Comment on the thermodynamic stability of NO (g) given:
A. \[\cfrac { 1 }{ 2 } { N }_{ 2 }(g)+\cfrac { 1 }{ 2 } { O }_{ 2 }(g)\longrightarrow NO(g);\quad { \triangle }_{ r }{ H }^{ \theta }=90KJ\quad { mol }^{ -1 }\]
B. \[NO(g)+\cfrac { 1 }{ 2 } { O }_{ 2 }(g)\longrightarrow N{ O }_{ 2 }(g);\quad { \triangle }_{ r }{ H }^{ \theta }=-74KJ\quad { mol }^{ -1 }\]

Answer 1

Hint: For determining the thermodynamic stability of a product or the spontaneity of a reaction, we should always determine the change in the Gibbs free energy associated with the product or the reaction.

Complete step by step answer:
Whether a product or a reaction will be thermodynamically stable or spontaneous respectively is determined by the change in the Gibbs free energy.
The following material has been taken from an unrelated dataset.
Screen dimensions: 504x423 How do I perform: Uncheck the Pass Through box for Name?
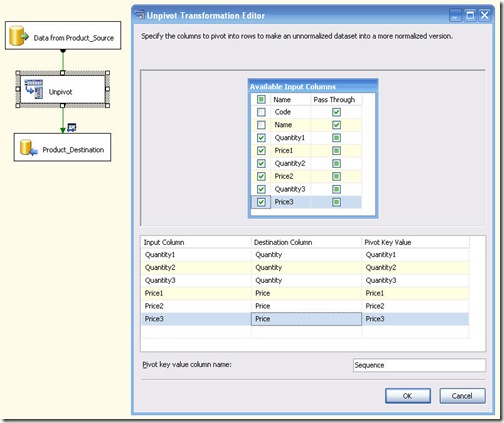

If the change is negative, the product will be thermodynamically stable otherwise it will be thermodynamically unstable. Gibbs free energy change depends upon the enthalpy change and the change in entropy. The reaction is given below:

\[ \triangle G=\triangle H-T\triangle S\]
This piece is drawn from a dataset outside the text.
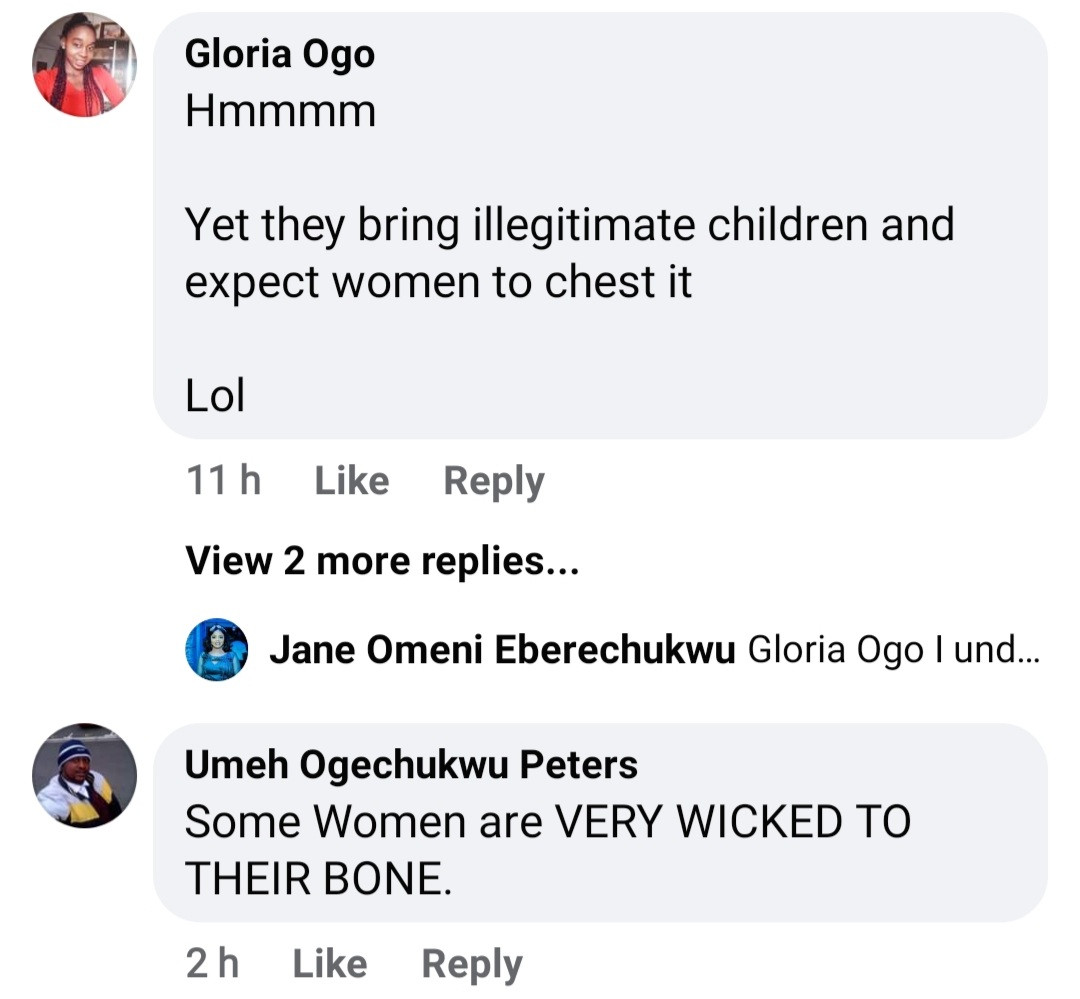Click the 11 h timestamp
The height and width of the screenshot is (999, 1080).
(223, 481)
If the enthalpy change is negative and the enthalpy change is positive for a product formation, then the Gibbs free energy change will be highly negative and the product will be thermodynamically stable. Now, for the two reactions given in the question, two gaseous reactants are combining in order to give one gaseous product. Therefore we can assume that the entropy change for both of the reactions is negative even though it is not given in the question. Therefore for the products to be thermodynamically stable, the enthalpy change should be highly negative such that its magnitude is greater than the magnitude of $ T\triangle S$, making the Gibbs free energy change to be negative.
For the first reaction which involves the formation of NO gas,

\[\cfrac { 1 }{ 2 } { N }_{ 2 }(g)+\cfrac { 1 }{ 2 } { O }_{ 2 }(g)\longrightarrow NO(g);\quad { \triangle }_{ r }{ H }^{ \theta }=90KJ\quad { mol }^{ -1 }\]

The enthalpy of formation of NO gas is positive therefore the Gibbs free energy change will be positive and hence the product Nitric oxide is thermodynamically unstable.
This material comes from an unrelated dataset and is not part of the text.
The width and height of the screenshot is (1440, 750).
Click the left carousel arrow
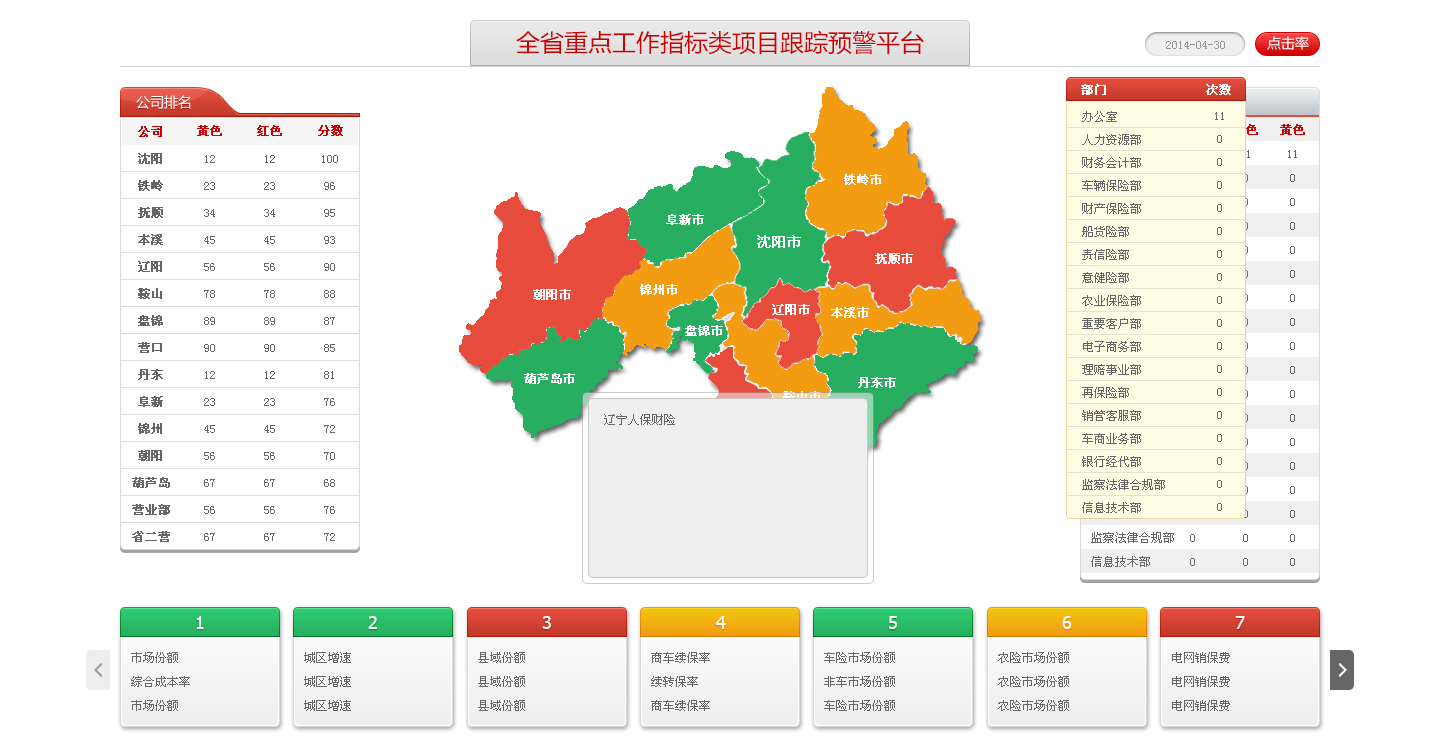click(98, 670)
For the second reaction which involves the formation of nitrogen dioxide gas,
\[NO(g)+\cfrac { 1 }{ 2 } { O }_{ 2 }(g)\longrightarrow N{ O }_{ 2 }(g);\quad { \triangle }_{ r }{ H }^{ \theta }=-74KJ\quad { mol }^{ -1 }\]

The enthalpy of formation of nitrogen dioxide gas is negative and therefore it is thermodynamically stable. This also tells us that nitric oxide gas (NO) has a tendency to convert into more stable nitrogen dioxide gas.

Hence nitric oxide gas (NO) is thermodynamically unstable.

Note: Always remember that the thermodynamic stability of a system is determined by both the enthalpy change of the system as well as the entropy change of the system.